Crises de colère

Les crises de colère des tout-petits, bien qu’épuisantes, font partie du développement normal de votre enfant et ne sont pas le signe que vous faites quelque chose de mal. ❤️ Les crises de colère font partie du processus d’apprentissage de la gestion des sentiments accablants qui accompagnent la petite enfance. Des réponses fiables, un langage cohérent et une corégulation de votre part aideront votre tout-petit à faire progressivement moins de crises de colère.
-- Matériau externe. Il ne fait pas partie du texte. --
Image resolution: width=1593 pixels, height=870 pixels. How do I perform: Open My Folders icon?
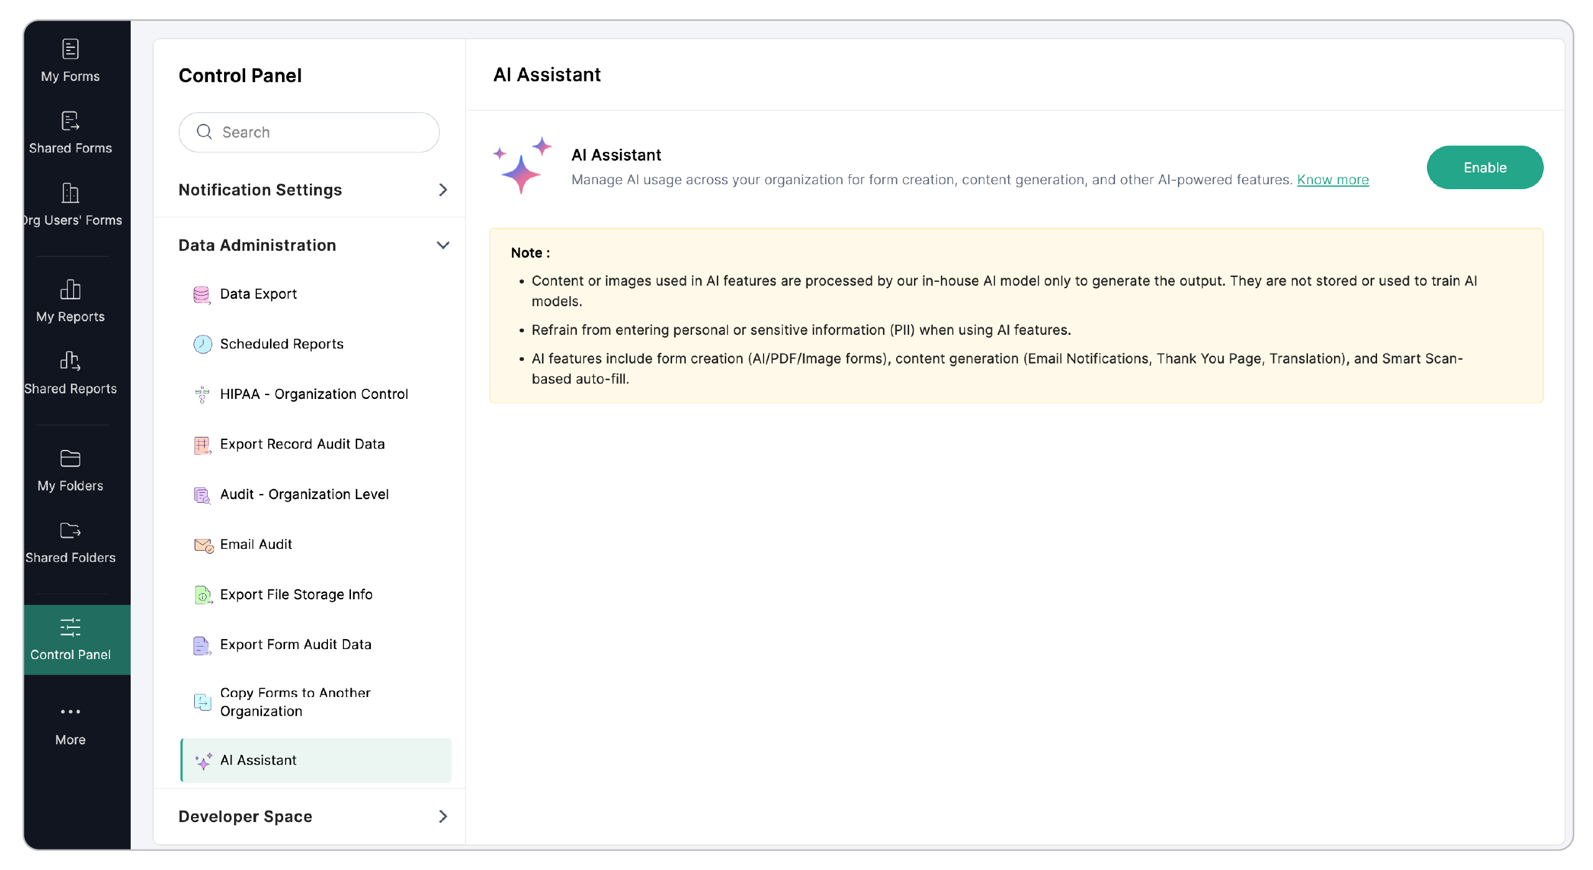(70, 458)
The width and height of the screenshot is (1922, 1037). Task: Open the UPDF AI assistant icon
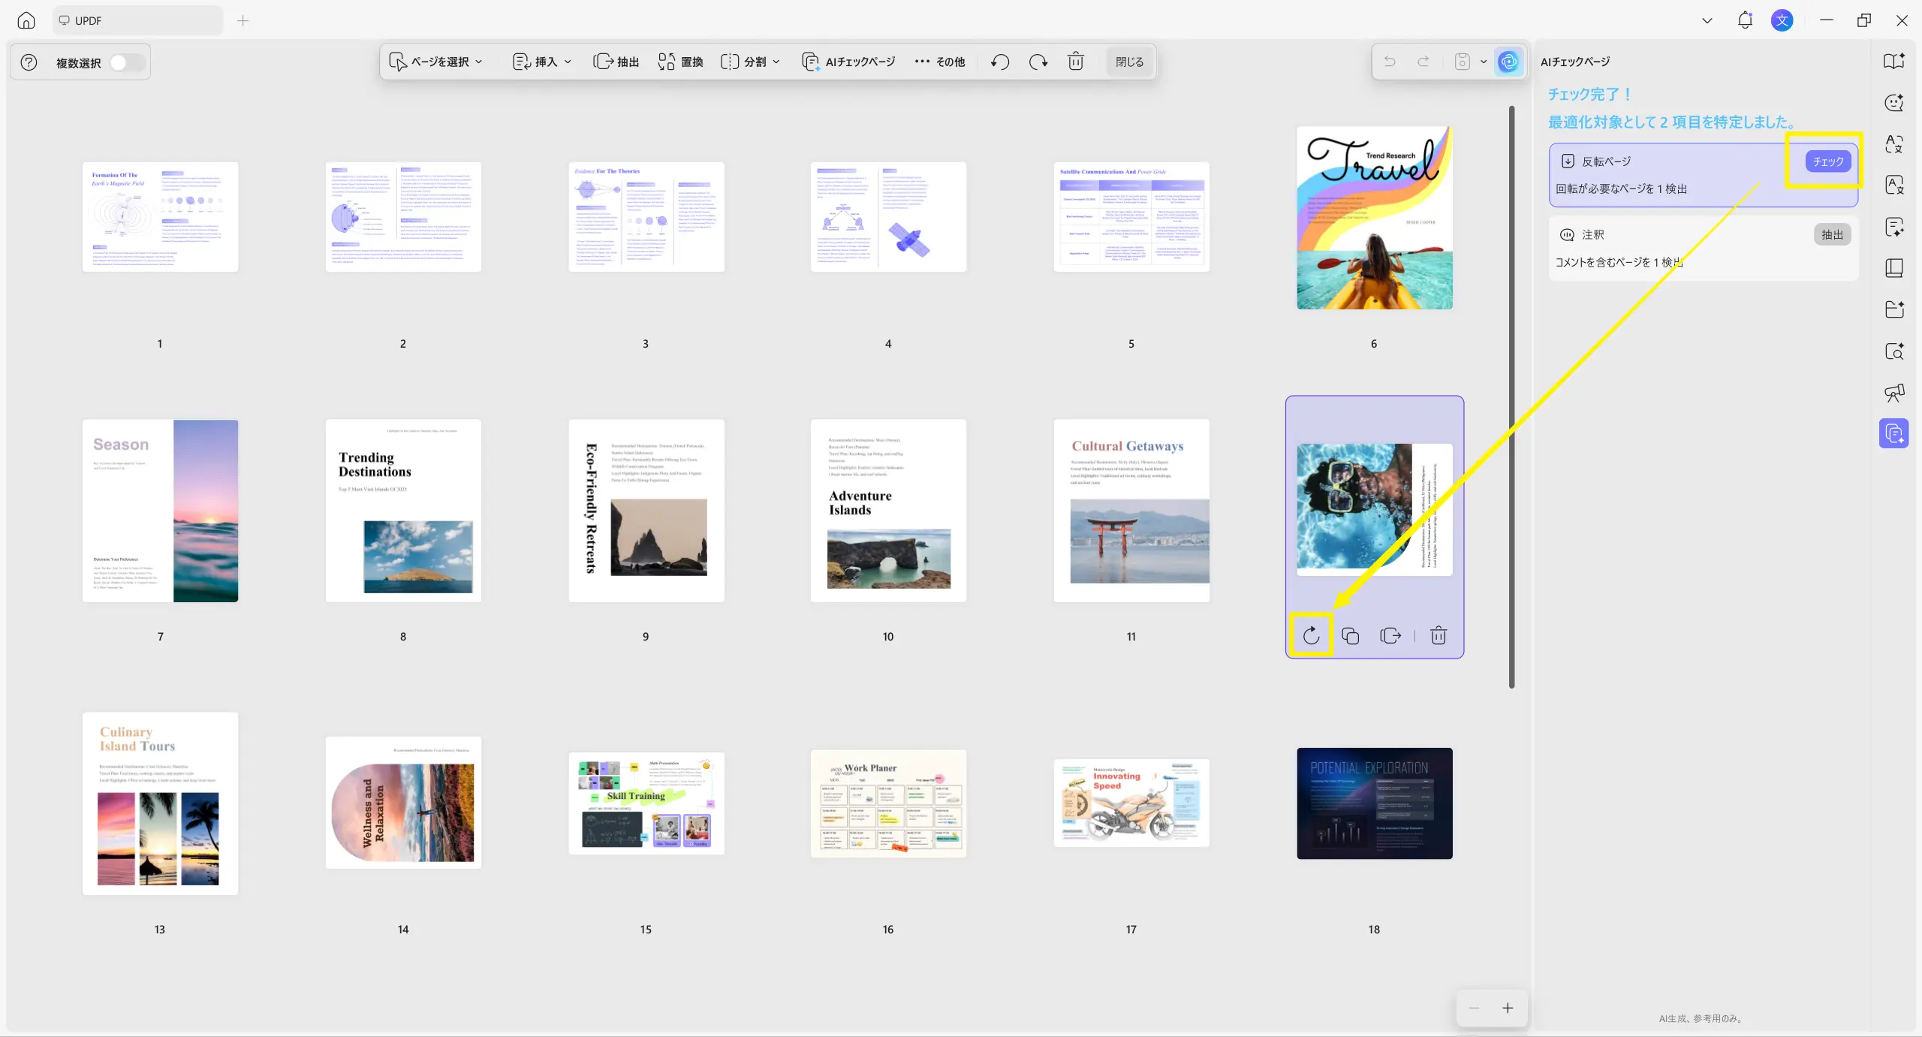point(1508,62)
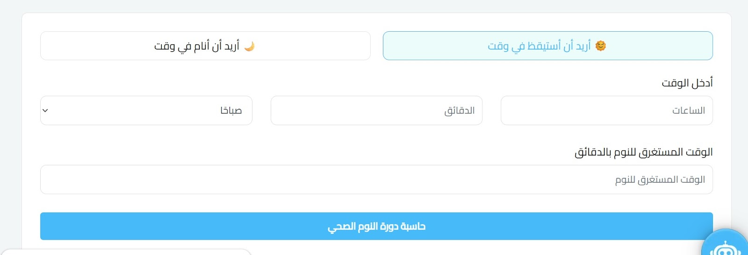The height and width of the screenshot is (255, 748).
Task: Click the صباحًا text in the selector
Action: coord(231,111)
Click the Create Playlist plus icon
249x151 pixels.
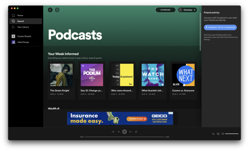[13, 36]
Continuez à lire pour apprendre à gérer cette partie cahoteuse de la croissance émotionnelle de votre enfant avec un peu plus de calme.


Dans cet article :


Qu'est-ce qu'une crise de colère ?

Bien que vous puissiez parfois être surpris de l'intensité des réactions émotionnelles de votre enfant, les crises de colère ne sont que le moyen utilisé par votre enfant pour exprimer sa colère, sa frustration et d'autres sentiments. Pendant une crise de colère, votre tout-petit peut pleurer, crier, se débattre, taper du pied ou s’allonger sur le sol – il est hors de contrôle, émotionnellement et physiquement. Selon les rapports des parents, la plupart des crises de colère durent généralement entre 1,5 et 5 minutes, même si elles peuvent durer plus longtemps.



Quand commencent les crises de colère ?

Les crises de colère surviennent généralement entre 18 mois et 4 ans environ. Chaque enfant est unique et se développe à un rythme différent, vous pouvez donc voir des crises de colère se développer plus tôt ou plus tard.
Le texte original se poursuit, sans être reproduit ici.